Nel 1993 il VIDAS affermava che «ogni anno in Italia oltre 140 mila malati terminali di cancro vengono abbandonati al loro destino. Sono inguaribili e in ospe­dale per loro non c'è più posto» (6).

Poi, nell'anno successivo, il VIDAS ha sostenuto il falso asserendo che «il malato di cancro è abbando­nato al suo destino. Dichiarato inguaribile, per lui non sono previste né cure né posti letto» (7).

Nel 1997, ha scritto, contrariamente al vero, che «lo Stato nega un letto in ospedale» a coloro che hanno solo pochi mesi di vita.

A seguito di un ricorso presentato dal CSA, l'istituto dell'Autodisciplina pubblicitaria invitava il VIDAS a modificare la frase sopra riportata (8).
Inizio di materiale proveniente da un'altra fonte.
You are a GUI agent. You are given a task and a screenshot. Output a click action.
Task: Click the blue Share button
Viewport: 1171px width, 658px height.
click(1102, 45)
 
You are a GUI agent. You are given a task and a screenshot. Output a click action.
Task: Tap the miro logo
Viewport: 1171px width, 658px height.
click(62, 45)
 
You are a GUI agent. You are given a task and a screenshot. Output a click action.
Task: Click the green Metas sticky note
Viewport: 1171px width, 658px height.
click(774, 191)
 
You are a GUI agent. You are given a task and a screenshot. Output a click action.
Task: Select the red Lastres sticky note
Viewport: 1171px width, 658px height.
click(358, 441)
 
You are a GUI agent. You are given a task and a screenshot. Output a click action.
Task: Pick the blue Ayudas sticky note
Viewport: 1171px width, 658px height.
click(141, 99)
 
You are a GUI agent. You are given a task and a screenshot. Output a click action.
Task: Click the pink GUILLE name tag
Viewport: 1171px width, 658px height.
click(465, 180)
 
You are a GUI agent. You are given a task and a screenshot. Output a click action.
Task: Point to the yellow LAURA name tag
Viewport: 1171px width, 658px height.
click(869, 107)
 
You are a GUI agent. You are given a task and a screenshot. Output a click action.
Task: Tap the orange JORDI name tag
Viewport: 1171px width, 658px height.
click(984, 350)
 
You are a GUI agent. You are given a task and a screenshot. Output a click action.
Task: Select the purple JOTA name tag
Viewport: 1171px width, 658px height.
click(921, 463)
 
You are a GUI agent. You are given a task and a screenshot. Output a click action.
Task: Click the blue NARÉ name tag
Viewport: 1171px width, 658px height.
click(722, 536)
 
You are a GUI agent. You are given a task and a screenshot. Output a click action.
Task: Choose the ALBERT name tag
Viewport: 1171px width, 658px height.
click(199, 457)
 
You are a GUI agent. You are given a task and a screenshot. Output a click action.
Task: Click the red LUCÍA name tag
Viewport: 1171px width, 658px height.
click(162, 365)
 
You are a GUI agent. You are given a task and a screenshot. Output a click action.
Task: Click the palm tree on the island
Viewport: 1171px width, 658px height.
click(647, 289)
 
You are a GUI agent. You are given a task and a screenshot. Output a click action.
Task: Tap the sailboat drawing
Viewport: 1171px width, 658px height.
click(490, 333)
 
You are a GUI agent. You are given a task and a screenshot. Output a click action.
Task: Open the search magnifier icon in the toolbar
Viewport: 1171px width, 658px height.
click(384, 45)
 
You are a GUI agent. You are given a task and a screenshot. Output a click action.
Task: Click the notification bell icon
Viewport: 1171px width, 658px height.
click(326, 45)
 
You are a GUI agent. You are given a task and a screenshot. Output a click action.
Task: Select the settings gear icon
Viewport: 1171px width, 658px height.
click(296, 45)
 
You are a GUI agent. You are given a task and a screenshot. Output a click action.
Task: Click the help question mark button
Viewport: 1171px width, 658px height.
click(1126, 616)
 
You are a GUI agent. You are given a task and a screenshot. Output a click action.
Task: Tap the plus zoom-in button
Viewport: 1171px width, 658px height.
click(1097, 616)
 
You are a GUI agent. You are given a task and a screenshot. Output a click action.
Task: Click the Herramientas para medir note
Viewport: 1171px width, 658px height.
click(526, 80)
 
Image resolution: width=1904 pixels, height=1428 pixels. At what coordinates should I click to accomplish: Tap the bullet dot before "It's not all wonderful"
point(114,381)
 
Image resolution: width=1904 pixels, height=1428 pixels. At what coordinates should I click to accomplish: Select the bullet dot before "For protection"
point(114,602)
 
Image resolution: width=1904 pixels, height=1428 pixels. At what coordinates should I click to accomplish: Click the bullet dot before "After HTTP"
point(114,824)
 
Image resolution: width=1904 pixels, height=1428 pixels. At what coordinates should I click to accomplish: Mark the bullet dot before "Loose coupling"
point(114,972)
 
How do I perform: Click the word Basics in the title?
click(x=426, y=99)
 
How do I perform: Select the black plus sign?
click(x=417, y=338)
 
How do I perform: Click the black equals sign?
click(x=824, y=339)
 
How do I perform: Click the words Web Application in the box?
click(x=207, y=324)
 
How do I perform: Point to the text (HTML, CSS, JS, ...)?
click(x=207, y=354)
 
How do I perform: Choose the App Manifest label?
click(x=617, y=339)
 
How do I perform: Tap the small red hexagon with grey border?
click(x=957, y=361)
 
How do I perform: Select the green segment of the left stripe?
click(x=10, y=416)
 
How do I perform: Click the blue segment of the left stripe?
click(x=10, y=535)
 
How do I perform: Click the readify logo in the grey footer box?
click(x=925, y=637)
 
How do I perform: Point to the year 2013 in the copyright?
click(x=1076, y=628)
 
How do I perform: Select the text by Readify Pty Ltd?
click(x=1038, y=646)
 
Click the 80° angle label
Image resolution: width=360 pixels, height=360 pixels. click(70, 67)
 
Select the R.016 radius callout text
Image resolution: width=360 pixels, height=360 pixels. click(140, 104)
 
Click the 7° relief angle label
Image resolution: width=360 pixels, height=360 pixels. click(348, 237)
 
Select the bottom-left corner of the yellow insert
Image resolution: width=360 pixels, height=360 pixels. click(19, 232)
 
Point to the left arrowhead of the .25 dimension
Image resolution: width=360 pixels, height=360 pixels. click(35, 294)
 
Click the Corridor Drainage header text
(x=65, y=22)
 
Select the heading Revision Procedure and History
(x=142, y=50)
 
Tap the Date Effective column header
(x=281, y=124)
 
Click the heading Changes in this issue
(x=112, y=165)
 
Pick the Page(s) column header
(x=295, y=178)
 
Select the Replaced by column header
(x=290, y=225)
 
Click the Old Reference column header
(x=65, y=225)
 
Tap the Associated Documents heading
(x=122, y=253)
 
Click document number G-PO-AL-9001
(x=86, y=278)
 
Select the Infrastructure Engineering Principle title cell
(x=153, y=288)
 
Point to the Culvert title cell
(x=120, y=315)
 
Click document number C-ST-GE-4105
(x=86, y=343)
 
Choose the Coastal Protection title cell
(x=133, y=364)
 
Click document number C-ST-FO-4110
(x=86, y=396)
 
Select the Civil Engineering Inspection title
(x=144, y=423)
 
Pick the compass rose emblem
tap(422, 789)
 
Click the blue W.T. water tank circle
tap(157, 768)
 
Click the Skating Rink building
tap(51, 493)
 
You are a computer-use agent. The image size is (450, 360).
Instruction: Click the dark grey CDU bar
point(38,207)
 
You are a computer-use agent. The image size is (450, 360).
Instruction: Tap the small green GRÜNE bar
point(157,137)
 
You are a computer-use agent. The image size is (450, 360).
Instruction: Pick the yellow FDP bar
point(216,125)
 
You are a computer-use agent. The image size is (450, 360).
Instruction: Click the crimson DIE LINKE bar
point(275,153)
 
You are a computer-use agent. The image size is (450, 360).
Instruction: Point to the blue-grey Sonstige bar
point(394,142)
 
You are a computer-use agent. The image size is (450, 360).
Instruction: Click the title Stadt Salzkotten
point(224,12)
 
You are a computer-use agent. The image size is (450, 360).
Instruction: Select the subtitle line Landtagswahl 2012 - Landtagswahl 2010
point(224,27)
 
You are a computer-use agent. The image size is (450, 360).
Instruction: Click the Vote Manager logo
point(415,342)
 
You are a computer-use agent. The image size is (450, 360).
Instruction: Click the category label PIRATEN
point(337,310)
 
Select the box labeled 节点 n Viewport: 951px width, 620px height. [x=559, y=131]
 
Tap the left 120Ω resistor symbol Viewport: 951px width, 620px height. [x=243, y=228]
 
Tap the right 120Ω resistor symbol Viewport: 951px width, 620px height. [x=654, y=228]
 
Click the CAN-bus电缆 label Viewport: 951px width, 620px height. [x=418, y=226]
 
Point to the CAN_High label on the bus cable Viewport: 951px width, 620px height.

Nelle scorse settimane il VIDAS ha avviato una nuova campagna pubblicitaria. Lo slogan utilizzato è: «I malati terminali che nessuno vuole più vedere, VIDAS li cura».

Ancora una volta, per raccogliere fondi non viene fornita una informazione corretta: infatti, nulla viene detto circa gli obblighi del Servizio sanitario nazionale.

 

 

 

(1) Cfr. «Modificata la legge quadro sull'handicap con altri tre "possono"», Prospettive assistenziali, n. 122.

(2) Cfr. "La lettera di O.d.B.", La Stampa del 7 maggio 1998.

(3) Cfr. "Facciamo il punto sui contributi economici indebita­mente richiesti dagli enti pubblici ai parenti degli assistiti maggio­renni", Prospettive assistenziali, n. 116.

(4) Cfr. "La Corte di Cassazione conferma il diritto dei malati cronici alle cure sanitarie", ibidem, n. 117. Si veda anche "Ottenuto il rispetto delle leggi sulla degenza gratuita dei malati psichiatrici", ibidem, n. 121.

(5) Cfr. "La lettera di O.d.B.", La Stampa del 14 maggio 1998. (6) Cfr. Prospettive assistenziali, n. 102, aprile-giugno 1993. (7) Ibidem, n. 107, luglio-settembre 1994.

(8) Ibidem, n; 119, luglio-settembre 1997.